10 June 2008

The Book of the Dead

The Bardo Thodol, sometimes translated as Liberation through Hearing in the Intermediate State, is a funerary text. It is often referred to in the West by the more casual title, "Tibetan Book of the Dead", a name which draws a parallel with the ancient Egyptian Book of the Dead, another funerary text which is also known as "The Book of Coming/Going Forth By Day". The book of the dead was a description of the ancient Egyptian conception of the afterlife and a collection of hymns, spells, and instructions to allow the deceased to pass through obstacles in the afterlife. The book of the dead was most commonly written on a papyrus scroll and placed in the coffin or burial chamber of the deceased..

The Tibetan text describes, and is intended to guide one through, the experiences that the consciousness has after death, during the interval between death and the next rebirth. This interval is known in Tibetan as the bardo. The text also includes chapters on the signs of death, and rituals to undertake when death is closing in, or has taken place. It is the most internationally famous and widespread work of Tibetan Nyingma literature.

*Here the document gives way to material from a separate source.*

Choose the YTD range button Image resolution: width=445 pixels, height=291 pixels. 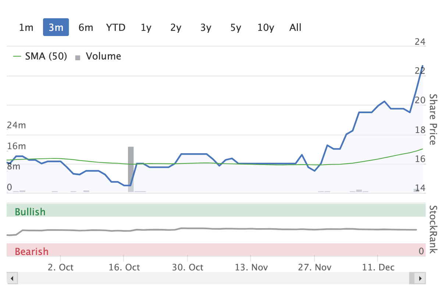(116, 27)
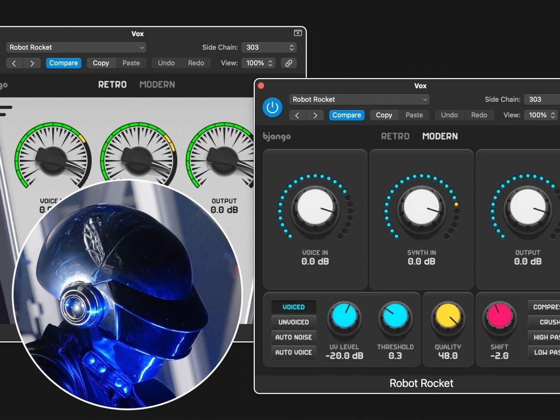Toggle the AUTO NOISE button
The width and height of the screenshot is (560, 420).
(294, 337)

One can perhaps attempt to compare the descriptions of the Bardo Thodol with accounts of certain "out of the body" near-death experiences described by people who have nearly died in accidents or on the operating table. These accounts sometimes mention a "white light", and helpful figures corresponding to that person's religious tradition. The closest Christian "Book of the Dead" would be "The Soul After Death", a comprehensive presentation of the 2,000-year-old experience of ancient Christianity regarding the existence of the other world, addressing contemporary "after-death" and "out-of-body" experiences, the teachings of traditional Oriental religions and those of more recent occult societies.